» What is needed
In the records below, find the line that contains "Screen dimensions: 1885x956" and repeat it, along with each line after it, exactly as written.

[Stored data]

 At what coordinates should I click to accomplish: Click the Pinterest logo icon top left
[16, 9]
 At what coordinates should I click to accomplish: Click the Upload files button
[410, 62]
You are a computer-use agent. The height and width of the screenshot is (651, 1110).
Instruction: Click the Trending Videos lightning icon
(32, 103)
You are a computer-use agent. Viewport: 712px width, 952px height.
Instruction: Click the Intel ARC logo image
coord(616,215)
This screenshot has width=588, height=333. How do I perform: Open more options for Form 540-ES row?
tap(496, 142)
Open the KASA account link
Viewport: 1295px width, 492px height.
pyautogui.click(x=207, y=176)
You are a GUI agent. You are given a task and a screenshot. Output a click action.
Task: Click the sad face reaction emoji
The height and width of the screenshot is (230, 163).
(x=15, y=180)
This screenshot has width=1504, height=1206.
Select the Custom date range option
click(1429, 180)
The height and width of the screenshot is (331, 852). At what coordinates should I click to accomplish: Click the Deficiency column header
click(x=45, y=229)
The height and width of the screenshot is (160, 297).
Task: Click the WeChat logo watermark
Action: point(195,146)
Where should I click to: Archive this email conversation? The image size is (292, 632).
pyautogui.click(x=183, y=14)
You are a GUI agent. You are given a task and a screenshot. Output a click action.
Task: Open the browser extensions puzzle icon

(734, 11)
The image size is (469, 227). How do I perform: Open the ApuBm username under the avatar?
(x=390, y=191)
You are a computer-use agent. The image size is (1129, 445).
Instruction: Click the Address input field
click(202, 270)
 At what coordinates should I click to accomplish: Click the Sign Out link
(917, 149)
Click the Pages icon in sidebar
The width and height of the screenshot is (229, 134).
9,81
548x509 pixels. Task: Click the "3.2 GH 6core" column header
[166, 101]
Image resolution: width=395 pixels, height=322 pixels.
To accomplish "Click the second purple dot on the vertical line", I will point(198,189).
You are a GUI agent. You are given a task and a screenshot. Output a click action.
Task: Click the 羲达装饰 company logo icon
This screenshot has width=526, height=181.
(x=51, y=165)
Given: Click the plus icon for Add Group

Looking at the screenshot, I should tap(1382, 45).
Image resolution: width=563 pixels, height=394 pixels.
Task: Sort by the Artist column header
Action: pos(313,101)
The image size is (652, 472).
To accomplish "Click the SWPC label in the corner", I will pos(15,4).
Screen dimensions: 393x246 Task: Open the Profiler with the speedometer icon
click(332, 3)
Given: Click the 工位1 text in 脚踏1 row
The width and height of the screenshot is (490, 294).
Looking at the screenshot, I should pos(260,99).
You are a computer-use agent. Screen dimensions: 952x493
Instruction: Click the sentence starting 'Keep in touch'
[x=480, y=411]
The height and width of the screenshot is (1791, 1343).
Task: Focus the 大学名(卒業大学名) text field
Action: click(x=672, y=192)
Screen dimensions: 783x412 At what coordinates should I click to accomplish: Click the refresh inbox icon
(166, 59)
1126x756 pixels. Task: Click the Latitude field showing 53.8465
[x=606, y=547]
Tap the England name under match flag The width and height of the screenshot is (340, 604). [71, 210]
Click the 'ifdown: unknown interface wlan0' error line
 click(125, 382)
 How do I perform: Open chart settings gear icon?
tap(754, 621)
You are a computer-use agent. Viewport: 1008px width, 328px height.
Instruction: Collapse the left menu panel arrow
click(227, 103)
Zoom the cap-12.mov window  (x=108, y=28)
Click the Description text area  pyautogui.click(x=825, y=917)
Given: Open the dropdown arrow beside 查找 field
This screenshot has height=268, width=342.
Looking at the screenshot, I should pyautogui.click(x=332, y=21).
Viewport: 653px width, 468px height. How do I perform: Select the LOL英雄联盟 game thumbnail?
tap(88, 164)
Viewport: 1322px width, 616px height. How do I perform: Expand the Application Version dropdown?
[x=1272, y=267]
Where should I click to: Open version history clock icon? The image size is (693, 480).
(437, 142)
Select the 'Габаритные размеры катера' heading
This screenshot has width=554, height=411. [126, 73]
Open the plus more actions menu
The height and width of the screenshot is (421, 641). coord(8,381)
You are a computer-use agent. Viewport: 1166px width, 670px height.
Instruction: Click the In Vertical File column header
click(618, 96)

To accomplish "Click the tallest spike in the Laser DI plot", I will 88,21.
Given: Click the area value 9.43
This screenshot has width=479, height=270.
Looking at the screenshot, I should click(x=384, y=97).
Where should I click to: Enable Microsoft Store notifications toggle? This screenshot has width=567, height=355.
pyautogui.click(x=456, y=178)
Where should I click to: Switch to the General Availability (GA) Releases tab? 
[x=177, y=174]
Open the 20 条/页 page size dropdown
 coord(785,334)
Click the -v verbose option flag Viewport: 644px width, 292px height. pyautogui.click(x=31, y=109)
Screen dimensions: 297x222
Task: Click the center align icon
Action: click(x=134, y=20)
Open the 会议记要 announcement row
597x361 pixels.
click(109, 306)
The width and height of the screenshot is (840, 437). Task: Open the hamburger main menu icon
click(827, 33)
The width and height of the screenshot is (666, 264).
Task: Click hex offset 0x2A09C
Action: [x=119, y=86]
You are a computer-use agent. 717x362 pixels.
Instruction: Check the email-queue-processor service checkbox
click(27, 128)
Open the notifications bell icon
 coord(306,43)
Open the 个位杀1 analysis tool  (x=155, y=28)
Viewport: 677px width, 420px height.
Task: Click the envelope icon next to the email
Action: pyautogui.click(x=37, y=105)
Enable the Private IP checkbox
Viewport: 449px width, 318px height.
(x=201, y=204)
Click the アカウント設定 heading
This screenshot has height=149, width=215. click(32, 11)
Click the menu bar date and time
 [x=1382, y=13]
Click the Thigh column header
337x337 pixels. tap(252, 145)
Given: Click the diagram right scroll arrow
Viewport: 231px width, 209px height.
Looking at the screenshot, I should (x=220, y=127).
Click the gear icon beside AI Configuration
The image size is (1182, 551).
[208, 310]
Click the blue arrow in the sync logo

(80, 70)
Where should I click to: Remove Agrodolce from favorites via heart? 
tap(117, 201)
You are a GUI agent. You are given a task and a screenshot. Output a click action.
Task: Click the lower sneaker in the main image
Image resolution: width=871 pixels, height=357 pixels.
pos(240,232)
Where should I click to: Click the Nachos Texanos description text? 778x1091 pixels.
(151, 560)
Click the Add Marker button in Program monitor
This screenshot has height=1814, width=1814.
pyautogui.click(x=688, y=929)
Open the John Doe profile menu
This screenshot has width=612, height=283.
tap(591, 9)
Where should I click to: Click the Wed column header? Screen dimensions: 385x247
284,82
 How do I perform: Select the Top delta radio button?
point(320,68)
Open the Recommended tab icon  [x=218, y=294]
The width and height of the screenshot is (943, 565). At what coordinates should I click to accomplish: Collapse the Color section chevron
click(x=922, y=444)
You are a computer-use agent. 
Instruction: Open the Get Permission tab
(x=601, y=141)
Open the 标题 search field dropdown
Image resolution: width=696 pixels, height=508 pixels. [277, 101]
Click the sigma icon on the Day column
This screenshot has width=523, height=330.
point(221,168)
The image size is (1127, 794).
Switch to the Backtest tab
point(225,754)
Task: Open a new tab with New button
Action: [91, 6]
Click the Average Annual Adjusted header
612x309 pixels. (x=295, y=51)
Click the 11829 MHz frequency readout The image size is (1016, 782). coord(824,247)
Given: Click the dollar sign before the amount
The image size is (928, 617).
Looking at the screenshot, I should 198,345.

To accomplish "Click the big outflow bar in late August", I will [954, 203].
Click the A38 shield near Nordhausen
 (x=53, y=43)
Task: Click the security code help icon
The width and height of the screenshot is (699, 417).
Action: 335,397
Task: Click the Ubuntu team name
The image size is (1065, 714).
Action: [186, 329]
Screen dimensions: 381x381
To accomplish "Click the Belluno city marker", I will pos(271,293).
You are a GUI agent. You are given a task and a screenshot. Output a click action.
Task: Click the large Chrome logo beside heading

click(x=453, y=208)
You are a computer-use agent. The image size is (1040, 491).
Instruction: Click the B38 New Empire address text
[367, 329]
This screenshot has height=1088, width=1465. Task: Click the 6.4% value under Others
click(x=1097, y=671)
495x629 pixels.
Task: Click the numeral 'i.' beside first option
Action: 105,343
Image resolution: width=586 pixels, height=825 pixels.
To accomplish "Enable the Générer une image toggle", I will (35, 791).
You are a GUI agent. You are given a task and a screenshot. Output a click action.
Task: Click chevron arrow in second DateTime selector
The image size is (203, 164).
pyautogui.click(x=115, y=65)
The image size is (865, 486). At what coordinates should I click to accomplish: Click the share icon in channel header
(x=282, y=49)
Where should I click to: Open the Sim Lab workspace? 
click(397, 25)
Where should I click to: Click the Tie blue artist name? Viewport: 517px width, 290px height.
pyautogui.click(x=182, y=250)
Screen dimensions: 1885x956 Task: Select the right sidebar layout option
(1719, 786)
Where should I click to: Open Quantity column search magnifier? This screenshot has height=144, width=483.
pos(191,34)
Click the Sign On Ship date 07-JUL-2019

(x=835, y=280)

» Result of this task
Screen dimensions: 1885x956 Task: Select the right sidebar layout option
(1719, 786)
Where should I click to: Open Quantity column search magnifier? This screenshot has height=144, width=483.
pos(191,34)
Click the Sign On Ship date 07-JUL-2019

(x=835, y=280)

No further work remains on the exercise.